Echando la vista atrás, los expertos coinciden en que, si bien se ha avanzado, todavía los ensayos no son determinantes para ningún medicamento. Lo que se ha conseguido es más bien pequeños avances con tratamientos “de soporte” que al menos mejoran los síntomas, pero nada que combata efectivamente el virus. “Hay que esperar a tener evidencias mayores, también parecía que el tocilizumab iba a funcioar y se ha caído… se nos está cayendo todo con estudios mejor o peor diseñados.

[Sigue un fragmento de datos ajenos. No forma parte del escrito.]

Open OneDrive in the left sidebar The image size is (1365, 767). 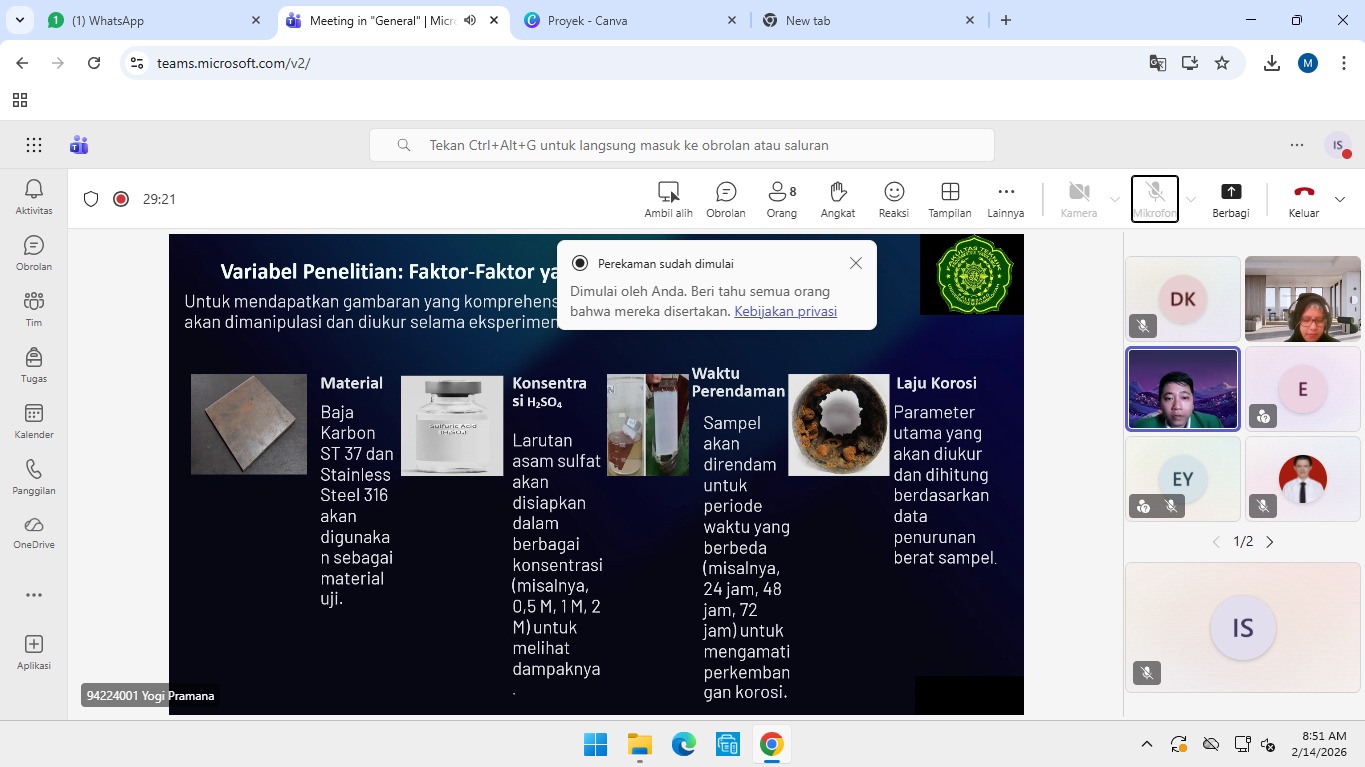[34, 532]
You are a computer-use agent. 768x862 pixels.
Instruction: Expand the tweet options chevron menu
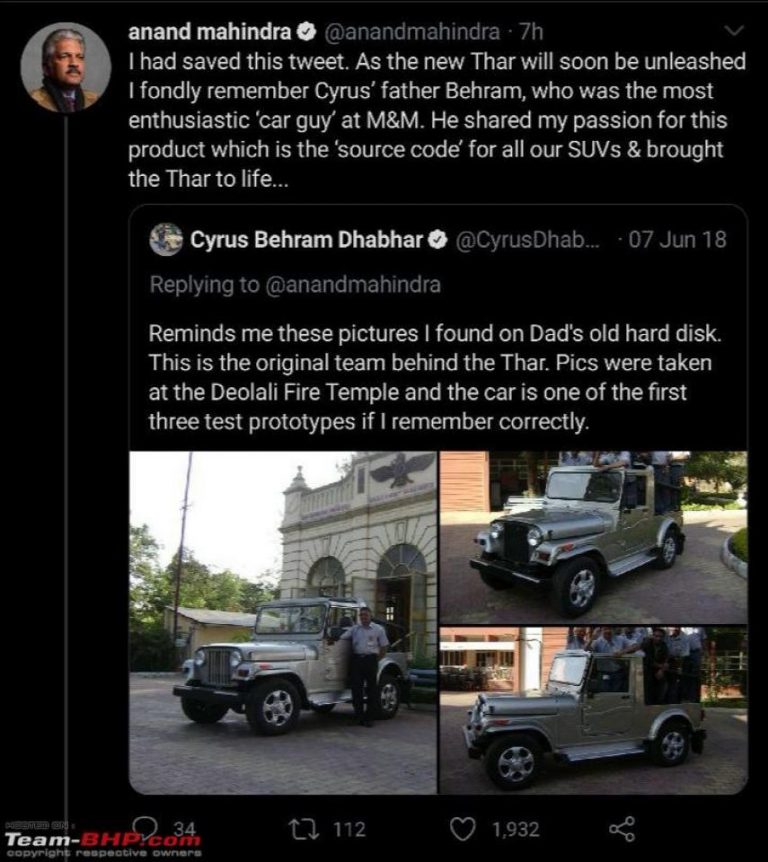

Lo que está claro es que hasta ahora, lo que más está funcionando es el tratamiento de soporte de los pacientes: una buena hidratación, alimentación y oxigenación”, añade Manglano, quien considera que la pandemia ha sino negativa para la investigación. “Es humano tener tanta prisa por tener resultados, pero igual que se ha resentido todo por el coronavirus, también lo ha hecho la calidad de la investigación: la prisa hace que la rigurosidad no sea la misma que antes de la pandemia“.

Es decir, los pequeños avances conseguidos con el remdesivir, el plasma de pacientes con anticuerpos, los corticoides o la heparina han ayudado a la recuperación de los pacientes y a hacer más leve su sintomatología, pero seguimos sin contar con un tratamiento integral. “Vamos recortando de aquí y allá y vamos mejorando la situación general, pero sin que haya nada que, hasta ahora, provoque un cambio radical. Todavía habrá que esperar”, resume el doctor Cubedo.